Quantum Bayesian Networks

April 29, 2011

Don’t Shut Up and Don’t Calculate

Filed under: Uncategorized — rrtucci @ 10:03 pm

Those practically-minded, results-oriented physicists who prefer spending their time working out the predictions of quantum mechanics (QM) and comparing those predictions to laboratory data, instead of rambling endlessly about the philosophical implications of QM, are often said to belong to the “shut up and calculate” school. It seems to me that the advocates of the multiverse “many-worlds interpretation” (MWI) of QM belong to the less desirable school of “don’t shut up and don’t calculate”.

MWI was first proposed in 1957 by Hugh Everett. More than half a century later, it still hasn’t spawned any useful results. And that, in my opinion, is the biggest flaw of MWI: that it’s not very useful. Is it possible to explain or predict or calculate any laboratory observations much more simply or elegantly using MWI than not using it? No. Like I said before, useless.

The vast majority of people working in quantum computing have never used MWI in their work. QM can easily stand without MWI. I can’t stress this fact enough. I hope that those new to the field of quantum computing don’t get turned off from the field because they get the mistaken impression that it’s based on MWI.

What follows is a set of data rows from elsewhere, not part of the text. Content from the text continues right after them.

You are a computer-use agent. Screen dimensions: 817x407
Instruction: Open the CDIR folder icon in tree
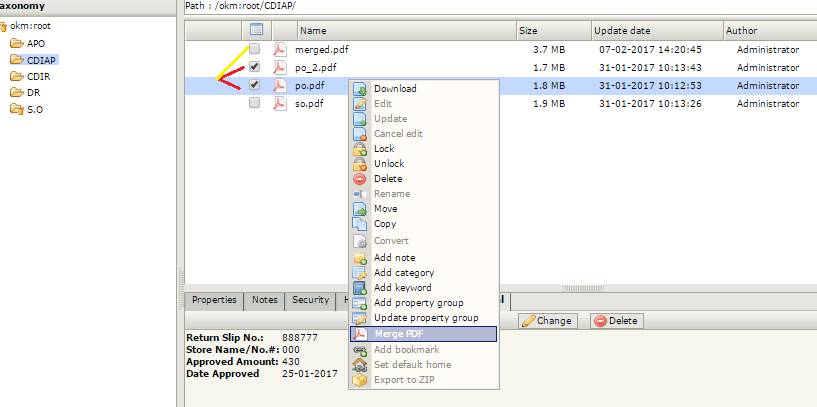click(17, 76)
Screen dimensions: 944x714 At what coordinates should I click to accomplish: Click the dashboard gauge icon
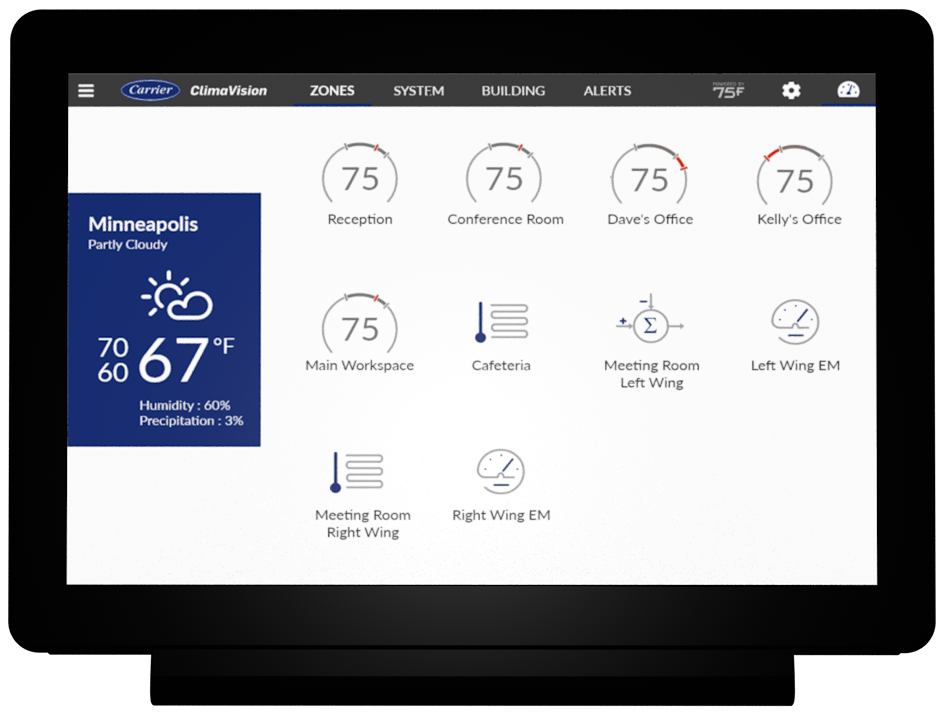(848, 91)
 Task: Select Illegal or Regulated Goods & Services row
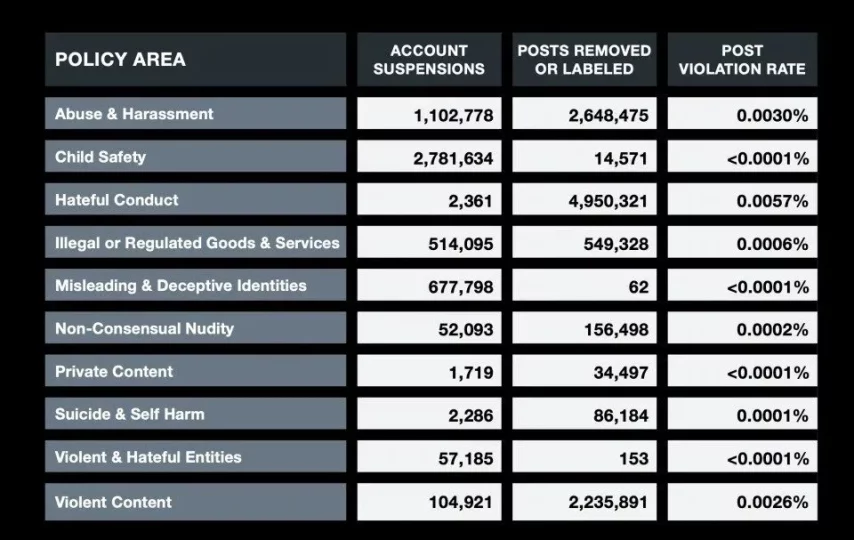196,243
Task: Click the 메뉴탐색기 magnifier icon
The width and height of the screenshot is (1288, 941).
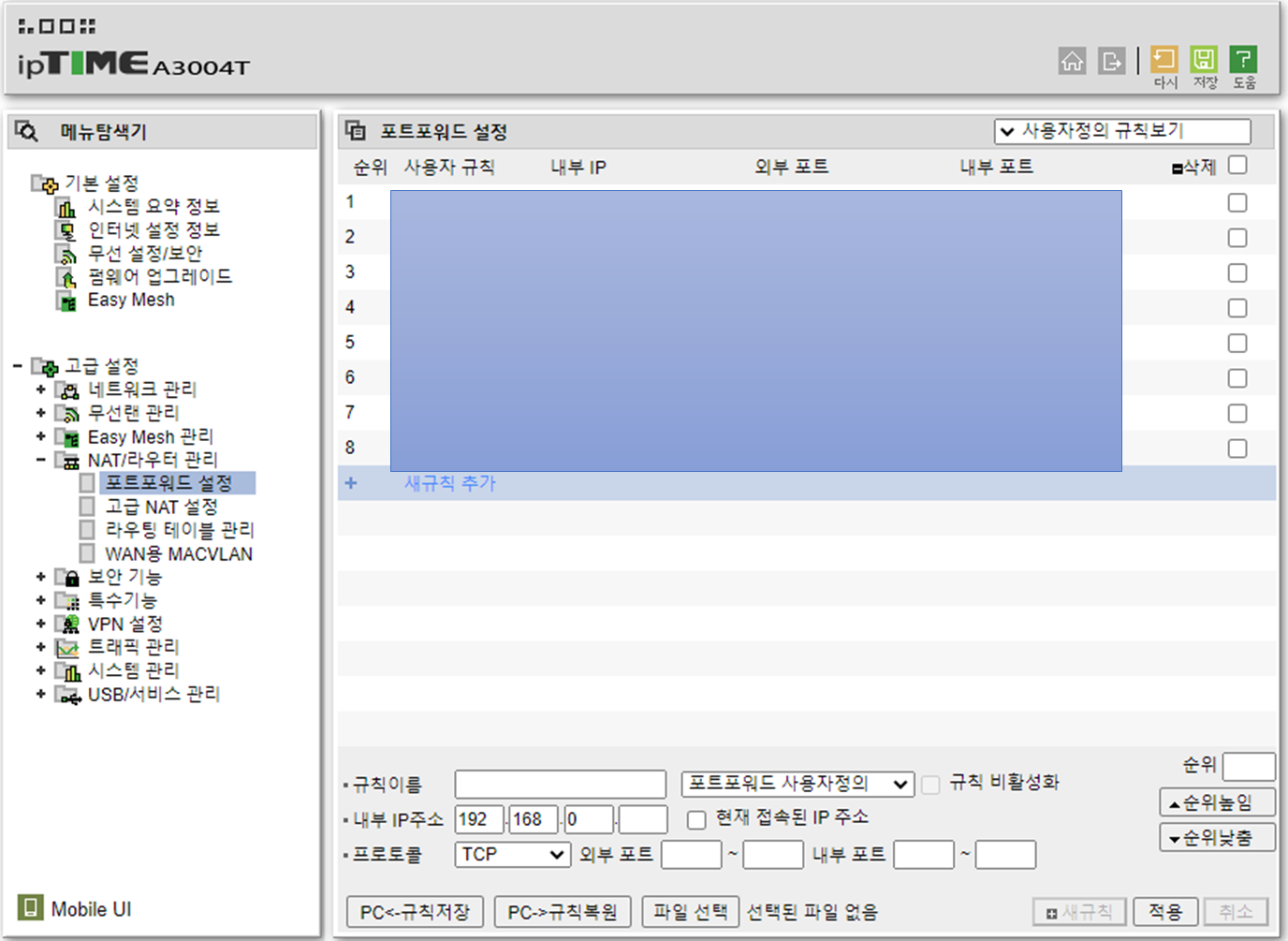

David Deutsch claims that MWI is necessary in order to “explain” a quantum computer. He has no mathematical proof of this claim. He argues that the claim must be true because of philosophy (his philosophy). Yawn. He even claims that he has devised a test that singles out MWI as the one and only possible interpretation of QM. His test requires a bizarre self-aware quantum computer artificial intelligence. Nothing like proposing an impossible-to-do, cryptic experiment to prove your point.

April 23, 2011

Quantum Computers according to the Bible

Filed under: Uncategorized — rrtucci @ 4:58 pm

It’s Holy Week right now, the holiest week of the year in the Christian tradition. According to Christian liturgy, Jesus Christ entered Jerusalem last Sunday (Palm Sunday), had his last supper on Thursday, was crucified on Friday, and resurrected on the Sunday which ends the week (Easter Sunday).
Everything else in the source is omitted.